> [ASSIGNED TASK]: In the material below, the required lines run from the one containing "Where should I click to: Tap" through the one containing "Check the box". Copy those lines exactly, ends included, and nothing else.

── DATA LISTING

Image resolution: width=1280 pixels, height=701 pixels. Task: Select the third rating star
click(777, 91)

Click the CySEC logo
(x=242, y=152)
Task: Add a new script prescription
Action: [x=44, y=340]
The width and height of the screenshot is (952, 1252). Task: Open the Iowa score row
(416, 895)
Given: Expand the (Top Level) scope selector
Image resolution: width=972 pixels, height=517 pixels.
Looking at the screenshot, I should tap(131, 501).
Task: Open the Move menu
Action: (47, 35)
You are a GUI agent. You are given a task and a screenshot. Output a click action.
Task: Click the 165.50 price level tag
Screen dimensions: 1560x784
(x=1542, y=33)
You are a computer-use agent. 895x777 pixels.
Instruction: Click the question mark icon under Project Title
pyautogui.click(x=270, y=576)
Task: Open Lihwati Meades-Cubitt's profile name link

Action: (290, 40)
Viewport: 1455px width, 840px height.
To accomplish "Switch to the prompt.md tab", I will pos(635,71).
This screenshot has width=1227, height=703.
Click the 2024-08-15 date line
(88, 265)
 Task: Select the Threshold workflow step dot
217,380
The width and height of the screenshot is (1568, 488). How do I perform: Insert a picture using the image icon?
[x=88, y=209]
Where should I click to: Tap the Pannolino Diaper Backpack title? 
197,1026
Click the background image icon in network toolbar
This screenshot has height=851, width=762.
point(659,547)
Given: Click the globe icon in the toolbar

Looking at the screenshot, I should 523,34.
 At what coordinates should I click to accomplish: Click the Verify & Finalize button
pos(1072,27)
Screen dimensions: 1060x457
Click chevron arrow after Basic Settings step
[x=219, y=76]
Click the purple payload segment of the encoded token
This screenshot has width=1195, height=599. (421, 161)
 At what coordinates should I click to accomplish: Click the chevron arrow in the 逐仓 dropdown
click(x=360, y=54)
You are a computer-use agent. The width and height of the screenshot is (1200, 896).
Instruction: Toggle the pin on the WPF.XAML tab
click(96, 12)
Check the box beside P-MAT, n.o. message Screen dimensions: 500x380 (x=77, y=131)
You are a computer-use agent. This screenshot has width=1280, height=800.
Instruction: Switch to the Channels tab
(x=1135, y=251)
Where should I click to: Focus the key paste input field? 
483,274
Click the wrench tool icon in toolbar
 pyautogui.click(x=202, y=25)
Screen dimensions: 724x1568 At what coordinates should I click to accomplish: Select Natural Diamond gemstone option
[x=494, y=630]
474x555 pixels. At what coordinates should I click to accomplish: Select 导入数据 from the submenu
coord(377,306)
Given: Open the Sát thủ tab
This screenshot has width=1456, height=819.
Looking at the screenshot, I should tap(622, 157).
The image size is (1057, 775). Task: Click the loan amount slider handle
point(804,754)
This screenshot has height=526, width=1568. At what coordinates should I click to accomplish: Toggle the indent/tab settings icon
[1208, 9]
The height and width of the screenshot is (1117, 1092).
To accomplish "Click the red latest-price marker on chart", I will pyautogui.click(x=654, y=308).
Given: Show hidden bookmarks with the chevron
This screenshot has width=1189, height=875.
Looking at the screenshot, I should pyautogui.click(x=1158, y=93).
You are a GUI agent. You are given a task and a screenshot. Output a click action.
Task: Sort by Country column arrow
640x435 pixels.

────

> [ANSWER SECTION]:
Where should I click to: Tap the Pannolino Diaper Backpack title? 
197,1026
Click the background image icon in network toolbar
This screenshot has height=851, width=762.
point(659,547)
Given: Click the globe icon in the toolbar

Looking at the screenshot, I should 523,34.
 At what coordinates should I click to accomplish: Click the Verify & Finalize button
pos(1072,27)
Screen dimensions: 1060x457
Click chevron arrow after Basic Settings step
[x=219, y=76]
Click the purple payload segment of the encoded token
This screenshot has width=1195, height=599. (421, 161)
 At what coordinates should I click to accomplish: Click the chevron arrow in the 逐仓 dropdown
click(x=360, y=54)
You are a computer-use agent. The width and height of the screenshot is (1200, 896).
Instruction: Toggle the pin on the WPF.XAML tab
click(96, 12)
Check the box beside P-MAT, n.o. message Screen dimensions: 500x380 (x=77, y=131)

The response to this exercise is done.